━━━ DATA FOR PROCESSING ━━━
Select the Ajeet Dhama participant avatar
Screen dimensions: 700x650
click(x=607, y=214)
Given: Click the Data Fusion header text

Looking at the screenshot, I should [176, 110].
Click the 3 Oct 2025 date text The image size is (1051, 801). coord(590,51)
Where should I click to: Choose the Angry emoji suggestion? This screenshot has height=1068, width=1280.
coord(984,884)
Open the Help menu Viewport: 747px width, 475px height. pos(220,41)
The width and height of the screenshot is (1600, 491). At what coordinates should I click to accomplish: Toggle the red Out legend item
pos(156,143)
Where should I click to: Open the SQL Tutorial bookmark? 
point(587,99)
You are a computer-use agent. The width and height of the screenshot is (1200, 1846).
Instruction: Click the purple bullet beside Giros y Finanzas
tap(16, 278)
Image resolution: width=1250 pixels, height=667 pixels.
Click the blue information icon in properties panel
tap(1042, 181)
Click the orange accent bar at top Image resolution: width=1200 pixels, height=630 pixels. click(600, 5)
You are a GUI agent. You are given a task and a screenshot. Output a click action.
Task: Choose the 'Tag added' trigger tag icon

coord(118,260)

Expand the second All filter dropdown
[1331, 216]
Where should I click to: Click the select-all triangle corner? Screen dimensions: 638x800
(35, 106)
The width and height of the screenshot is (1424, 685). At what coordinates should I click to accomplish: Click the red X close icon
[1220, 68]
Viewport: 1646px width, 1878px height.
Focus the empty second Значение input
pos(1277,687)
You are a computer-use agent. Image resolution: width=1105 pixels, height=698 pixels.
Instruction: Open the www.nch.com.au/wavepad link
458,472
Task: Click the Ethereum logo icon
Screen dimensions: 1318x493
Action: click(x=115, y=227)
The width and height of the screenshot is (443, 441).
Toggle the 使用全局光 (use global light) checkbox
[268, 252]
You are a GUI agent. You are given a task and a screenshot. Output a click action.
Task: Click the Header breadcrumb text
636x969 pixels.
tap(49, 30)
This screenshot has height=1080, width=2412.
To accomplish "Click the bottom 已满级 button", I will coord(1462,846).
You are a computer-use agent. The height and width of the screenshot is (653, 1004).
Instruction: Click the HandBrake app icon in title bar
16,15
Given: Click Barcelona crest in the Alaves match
━━━
EXERCISE DESCRIPTION: All of the data above must be retyped exactly.

RESPONSE AREA:
Select the Ajeet Dhama participant avatar
Screen dimensions: 700x650
click(x=607, y=214)
Given: Click the Data Fusion header text

Looking at the screenshot, I should [176, 110].
Click the 3 Oct 2025 date text The image size is (1051, 801). coord(590,51)
Where should I click to: Choose the Angry emoji suggestion? This screenshot has height=1068, width=1280.
coord(984,884)
Open the Help menu Viewport: 747px width, 475px height. pos(220,41)
The width and height of the screenshot is (1600, 491). At what coordinates should I click to accomplish: Toggle the red Out legend item
pos(156,143)
Where should I click to: Open the SQL Tutorial bookmark? 
point(587,99)
You are a computer-use agent. The width and height of the screenshot is (1200, 1846).
Instruction: Click the purple bullet beside Giros y Finanzas
tap(16, 278)
Image resolution: width=1250 pixels, height=667 pixels.
Click the blue information icon in properties panel
tap(1042, 181)
Click the orange accent bar at top Image resolution: width=1200 pixels, height=630 pixels. click(600, 5)
You are a GUI agent. You are given a task and a screenshot. Output a click action.
Task: Choose the 'Tag added' trigger tag icon

coord(118,260)

Expand the second All filter dropdown
[1331, 216]
Where should I click to: Click the select-all triangle corner? Screen dimensions: 638x800
(35, 106)
The width and height of the screenshot is (1424, 685). At what coordinates should I click to accomplish: Click the red X close icon
[1220, 68]
Viewport: 1646px width, 1878px height.
Focus the empty second Значение input
pos(1277,687)
You are a computer-use agent. Image resolution: width=1105 pixels, height=698 pixels.
Instruction: Open the www.nch.com.au/wavepad link
458,472
Task: Click the Ethereum logo icon
Screen dimensions: 1318x493
Action: click(x=115, y=227)
The width and height of the screenshot is (443, 441).
Toggle the 使用全局光 (use global light) checkbox
[268, 252]
You are a GUI agent. You are given a task and a screenshot. Output a click action.
Task: Click the Header breadcrumb text
636x969 pixels.
tap(49, 30)
This screenshot has height=1080, width=2412.
To accomplish "Click the bottom 已满级 button", I will coord(1462,846).
You are a computer-use agent. The height and width of the screenshot is (653, 1004).
Instruction: Click the HandBrake app icon in title bar
16,15
Given: Click Barcelona crest in the Alaves match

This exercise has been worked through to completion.